Structures of active conformations of Gi alpha 1 and the mechanism of GTP hydrolysis.

TLDR: AlF4- complexes formed by the G protein Gi alpha 1 demonstrate specific roles in transition-state stabilization for two highly conserved residues, suggesting a mechanism that may promote release of the beta gamma subunit complex when the alpha subunit is activated by GTP.
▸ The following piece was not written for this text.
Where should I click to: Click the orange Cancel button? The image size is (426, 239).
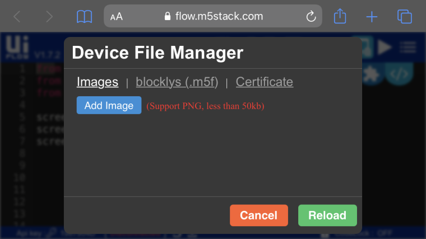[x=258, y=215]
Abstract: Mechanisms of guanosine triphosphate (GTP) hydrolysis by members of the G protein alpha subunit-p21ras superfamily of guanosine triphosphatases have been studied extensively but have not been well understood. High-resolution x-ray structures of the GTP gamma S and GDP.AlF4- complexes formed by the G protein Gi alpha 1 demonstrate specific roles in transition-state stabilization for two highly conserved residues. Glutamine204 (Gln61 in p21ras) stabilizes and orients the hydrolytic water in the trigonal-bipyramidal transition state. Arginine 178 stabilizes the negative charge at the equatorial oxygen atoms of the pentacoordinate phosphate intermediate. Conserved only in the G alpha family, this residue may account for the higher hydrolytic rate of G alpha proteins relative to those of the p21ras family members. The fold of Gi alpha 1 differs from that of the homologous Gt alpha subunit in the conformation of a helix-loop sequence located in the alpha-helical domain that is characteristic of these proteins; this site may participate in effector binding. The amino-terminal 33 residues are disordered in GTP gamma S-Gi alpha 1, suggesting a mechanism that may promote release of the beta gamma subunit complex when the alpha subunit is activated by GTP.